## Supplied information
=== Section Start ===
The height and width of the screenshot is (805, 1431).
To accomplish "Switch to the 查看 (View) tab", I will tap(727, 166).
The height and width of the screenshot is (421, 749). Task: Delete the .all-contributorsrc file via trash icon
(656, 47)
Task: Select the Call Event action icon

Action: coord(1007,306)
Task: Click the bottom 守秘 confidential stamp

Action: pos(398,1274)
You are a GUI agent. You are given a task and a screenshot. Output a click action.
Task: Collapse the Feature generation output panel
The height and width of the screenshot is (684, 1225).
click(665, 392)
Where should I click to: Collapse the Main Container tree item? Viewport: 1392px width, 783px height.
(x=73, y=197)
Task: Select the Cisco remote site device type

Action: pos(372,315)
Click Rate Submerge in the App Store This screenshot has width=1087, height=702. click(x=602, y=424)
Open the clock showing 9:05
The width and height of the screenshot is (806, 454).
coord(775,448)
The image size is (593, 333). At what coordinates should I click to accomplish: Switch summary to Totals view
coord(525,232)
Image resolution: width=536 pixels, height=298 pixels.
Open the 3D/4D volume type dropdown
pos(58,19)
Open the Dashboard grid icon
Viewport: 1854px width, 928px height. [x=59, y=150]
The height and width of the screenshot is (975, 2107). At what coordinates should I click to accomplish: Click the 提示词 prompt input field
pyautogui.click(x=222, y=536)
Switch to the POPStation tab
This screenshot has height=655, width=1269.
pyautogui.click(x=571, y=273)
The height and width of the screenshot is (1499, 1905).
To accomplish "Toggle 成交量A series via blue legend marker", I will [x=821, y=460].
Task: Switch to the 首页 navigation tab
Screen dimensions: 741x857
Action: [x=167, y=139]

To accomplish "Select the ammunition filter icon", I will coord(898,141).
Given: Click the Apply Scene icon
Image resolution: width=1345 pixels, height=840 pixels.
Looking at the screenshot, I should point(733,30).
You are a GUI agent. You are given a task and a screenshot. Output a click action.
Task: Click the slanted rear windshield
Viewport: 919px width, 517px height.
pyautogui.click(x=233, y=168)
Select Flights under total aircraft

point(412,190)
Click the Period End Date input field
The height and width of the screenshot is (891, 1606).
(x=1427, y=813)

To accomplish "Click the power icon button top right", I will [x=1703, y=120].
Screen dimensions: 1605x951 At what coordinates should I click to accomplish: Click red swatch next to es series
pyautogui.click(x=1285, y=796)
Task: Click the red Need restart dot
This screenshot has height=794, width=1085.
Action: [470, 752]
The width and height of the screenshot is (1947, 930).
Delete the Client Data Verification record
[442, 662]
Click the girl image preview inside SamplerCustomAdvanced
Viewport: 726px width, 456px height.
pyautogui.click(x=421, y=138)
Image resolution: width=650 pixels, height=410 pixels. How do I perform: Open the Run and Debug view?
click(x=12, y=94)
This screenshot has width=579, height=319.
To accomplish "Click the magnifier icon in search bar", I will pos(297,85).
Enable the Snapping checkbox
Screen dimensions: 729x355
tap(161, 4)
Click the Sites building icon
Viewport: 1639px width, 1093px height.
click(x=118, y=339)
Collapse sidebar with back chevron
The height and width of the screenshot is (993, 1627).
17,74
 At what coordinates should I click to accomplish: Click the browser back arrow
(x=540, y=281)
=== Section End ===
## Task to carry out
Set every record down again, exactly as given.

## Result for this exercise
The height and width of the screenshot is (805, 1431).
To accomplish "Switch to the 查看 (View) tab", I will tap(727, 166).
The height and width of the screenshot is (421, 749). Task: Delete the .all-contributorsrc file via trash icon
(656, 47)
Task: Select the Call Event action icon

Action: coord(1007,306)
Task: Click the bottom 守秘 confidential stamp

Action: pos(398,1274)
You are a GUI agent. You are given a task and a screenshot. Output a click action.
Task: Collapse the Feature generation output panel
The height and width of the screenshot is (684, 1225).
click(665, 392)
Where should I click to: Collapse the Main Container tree item? Viewport: 1392px width, 783px height.
(x=73, y=197)
Task: Select the Cisco remote site device type

Action: pos(372,315)
Click Rate Submerge in the App Store This screenshot has width=1087, height=702. click(x=602, y=424)
Open the clock showing 9:05
The width and height of the screenshot is (806, 454).
coord(775,448)
The image size is (593, 333). At what coordinates should I click to accomplish: Switch summary to Totals view
coord(525,232)
Image resolution: width=536 pixels, height=298 pixels.
Open the 3D/4D volume type dropdown
pos(58,19)
Open the Dashboard grid icon
Viewport: 1854px width, 928px height. [x=59, y=150]
The height and width of the screenshot is (975, 2107). At what coordinates should I click to accomplish: Click the 提示词 prompt input field
pyautogui.click(x=222, y=536)
Switch to the POPStation tab
This screenshot has height=655, width=1269.
pyautogui.click(x=571, y=273)
The height and width of the screenshot is (1499, 1905).
To accomplish "Toggle 成交量A series via blue legend marker", I will [x=821, y=460].
Task: Switch to the 首页 navigation tab
Screen dimensions: 741x857
Action: [x=167, y=139]

To accomplish "Select the ammunition filter icon", I will coord(898,141).
Given: Click the Apply Scene icon
Image resolution: width=1345 pixels, height=840 pixels.
Looking at the screenshot, I should point(733,30).
You are a GUI agent. You are given a task and a screenshot. Output a click action.
Task: Click the slanted rear windshield
Viewport: 919px width, 517px height.
pyautogui.click(x=233, y=168)
Select Flights under total aircraft

point(412,190)
Click the Period End Date input field
The height and width of the screenshot is (891, 1606).
(x=1427, y=813)

To accomplish "Click the power icon button top right", I will [x=1703, y=120].
Screen dimensions: 1605x951 At what coordinates should I click to accomplish: Click red swatch next to es series
pyautogui.click(x=1285, y=796)
Task: Click the red Need restart dot
This screenshot has height=794, width=1085.
Action: [470, 752]
The width and height of the screenshot is (1947, 930).
Delete the Client Data Verification record
[442, 662]
Click the girl image preview inside SamplerCustomAdvanced
Viewport: 726px width, 456px height.
pyautogui.click(x=421, y=138)
Image resolution: width=650 pixels, height=410 pixels. How do I perform: Open the Run and Debug view?
click(x=12, y=94)
This screenshot has width=579, height=319.
To accomplish "Click the magnifier icon in search bar", I will pos(297,85).
Enable the Snapping checkbox
Screen dimensions: 729x355
tap(161, 4)
Click the Sites building icon
Viewport: 1639px width, 1093px height.
click(x=118, y=339)
Collapse sidebar with back chevron
The height and width of the screenshot is (993, 1627).
17,74
 At what coordinates should I click to accomplish: Click the browser back arrow
(x=540, y=281)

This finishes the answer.